### Input for this task ###

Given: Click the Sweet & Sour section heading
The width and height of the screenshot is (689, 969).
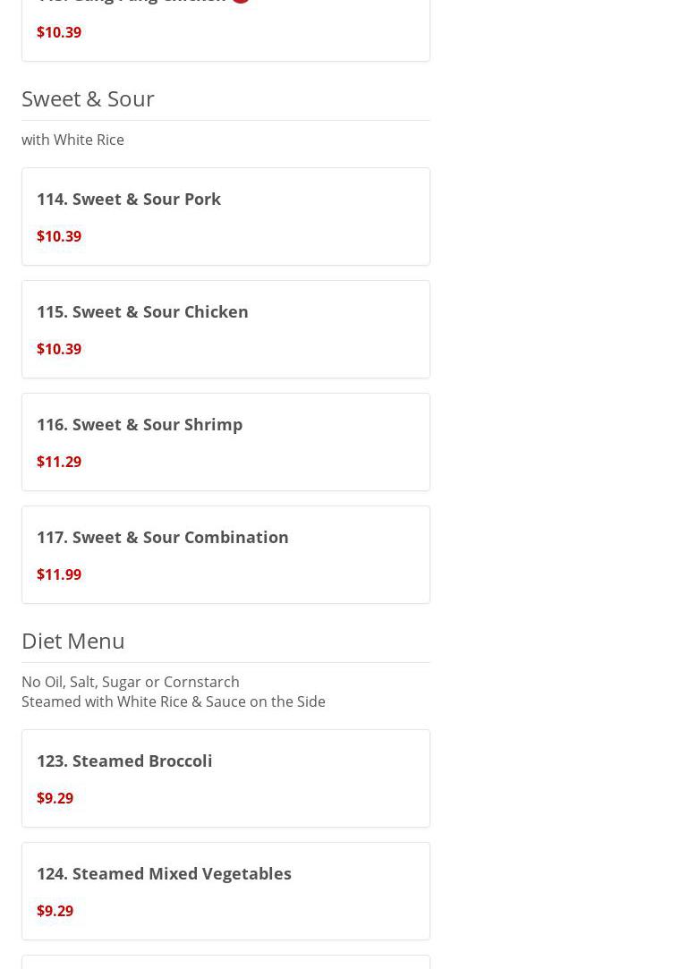Looking at the screenshot, I should click(x=88, y=98).
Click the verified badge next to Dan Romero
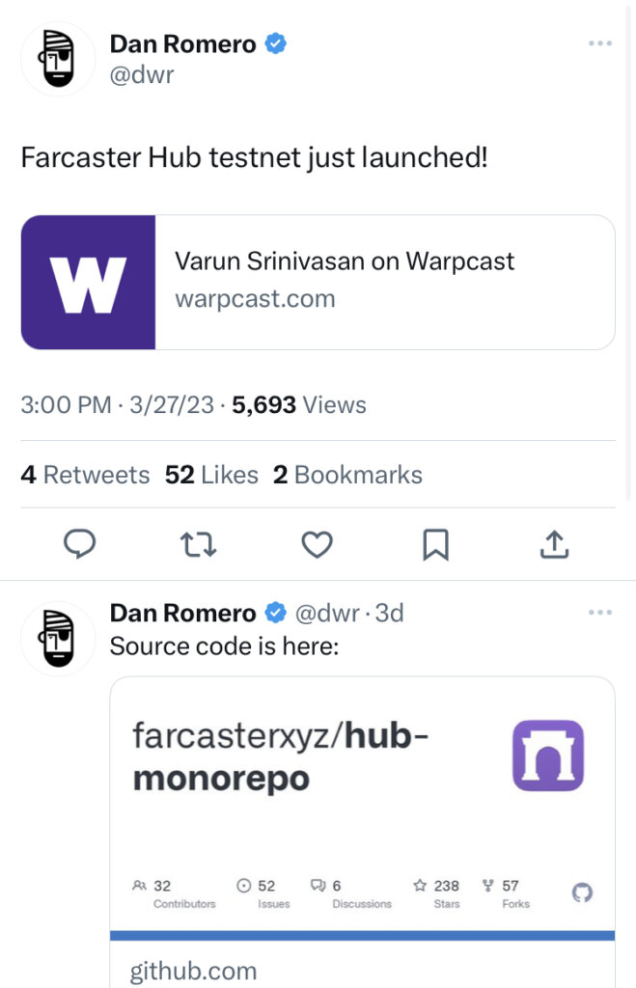 [x=273, y=42]
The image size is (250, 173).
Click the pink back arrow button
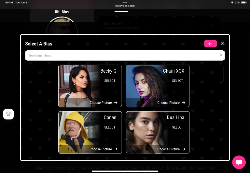(x=210, y=43)
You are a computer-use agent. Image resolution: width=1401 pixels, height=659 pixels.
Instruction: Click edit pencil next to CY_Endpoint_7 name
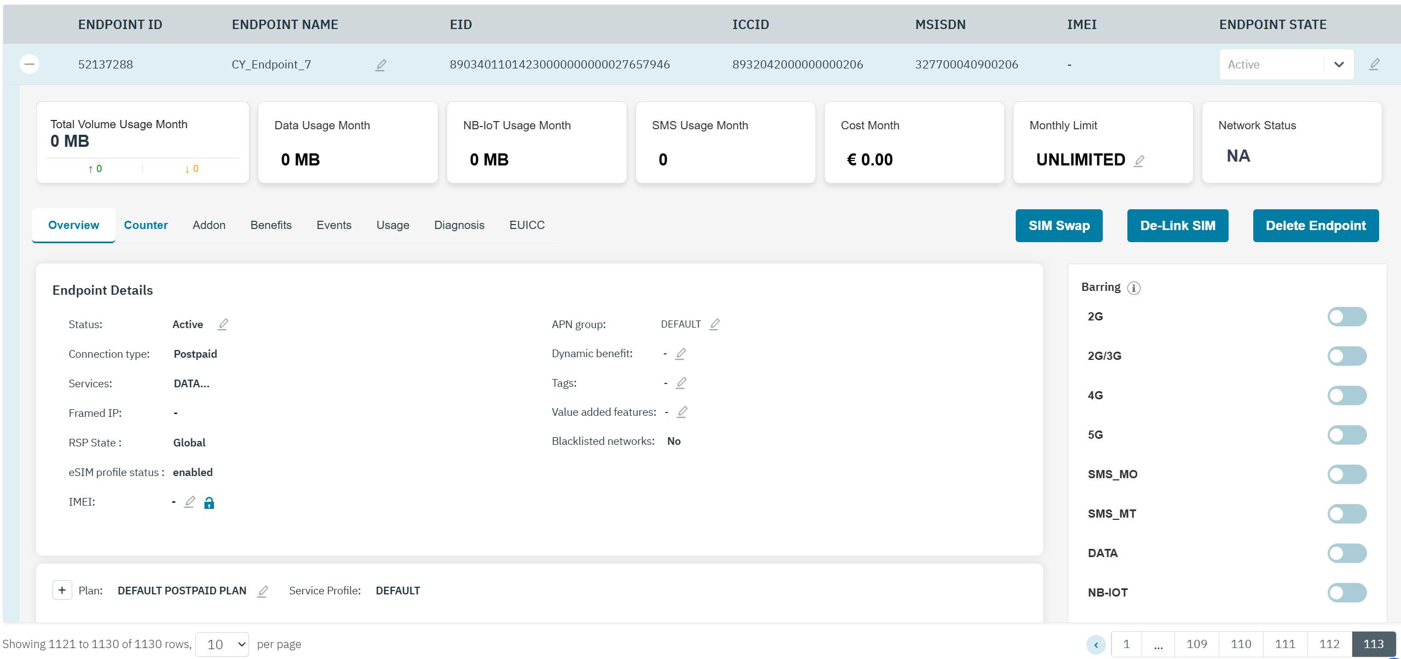pyautogui.click(x=381, y=65)
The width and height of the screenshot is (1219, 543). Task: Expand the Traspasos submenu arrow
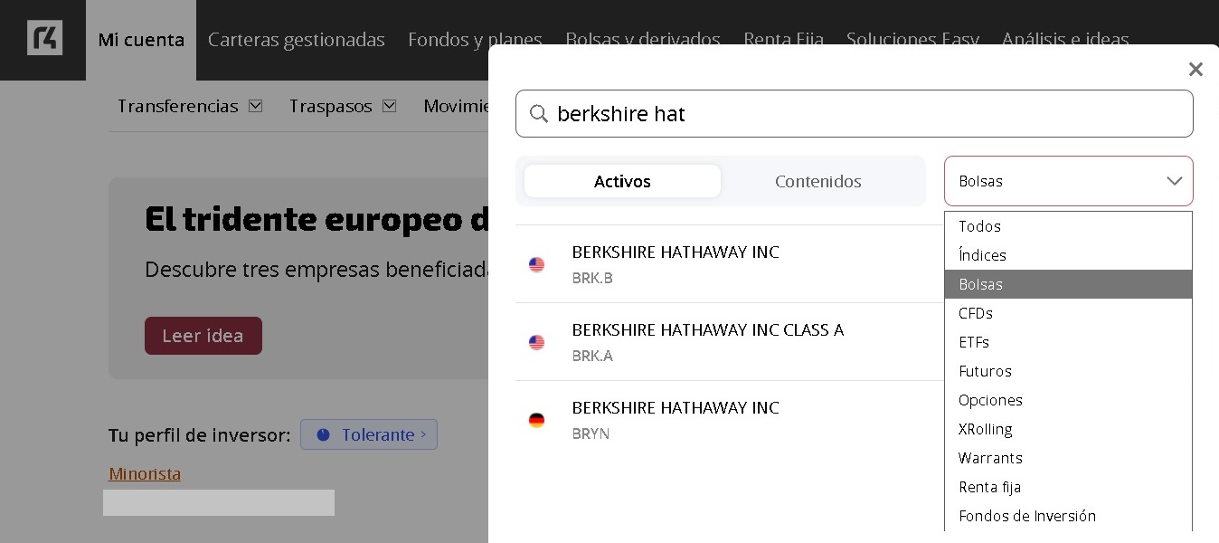(389, 106)
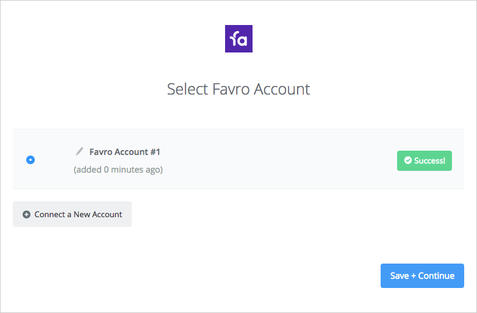
Task: Click the added 0 minutes ago text
Action: click(118, 170)
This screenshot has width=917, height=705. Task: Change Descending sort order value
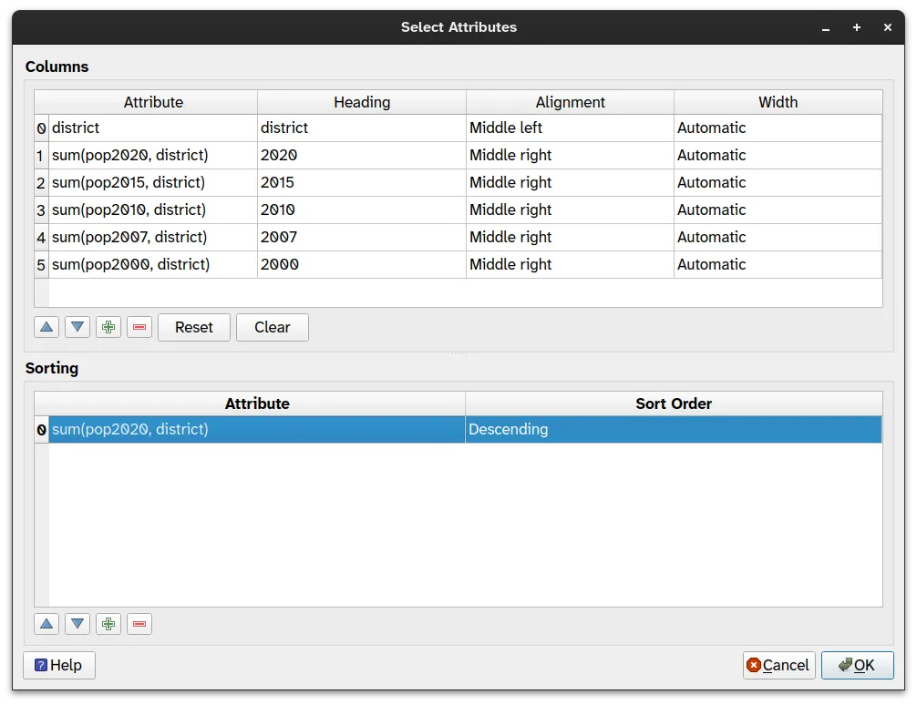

###

Work to be completed
Update the material above by replacing "width and height" with "size" wherever it appears, changing nothing else, and leave out the pictures.

Answer to the problem
Given: Click the Sweet & Sour section heading
The size of the screenshot is (689, 969).
Looking at the screenshot, I should click(x=88, y=98).
Click the verified badge next to Dan Romero
 [x=273, y=42]
The image size is (250, 173).
Click the pink back arrow button
(x=210, y=43)
You are a computer-use agent. Image resolution: width=1401 pixels, height=659 pixels.
Instruction: Click edit pencil next to CY_Endpoint_7 name
pyautogui.click(x=381, y=65)
The size of the screenshot is (1219, 543). Task: Expand the Traspasos submenu arrow
(389, 106)
Task: Click the added 0 minutes ago text
Action: click(118, 170)
This screenshot has width=917, height=705. Task: Change Descending sort order value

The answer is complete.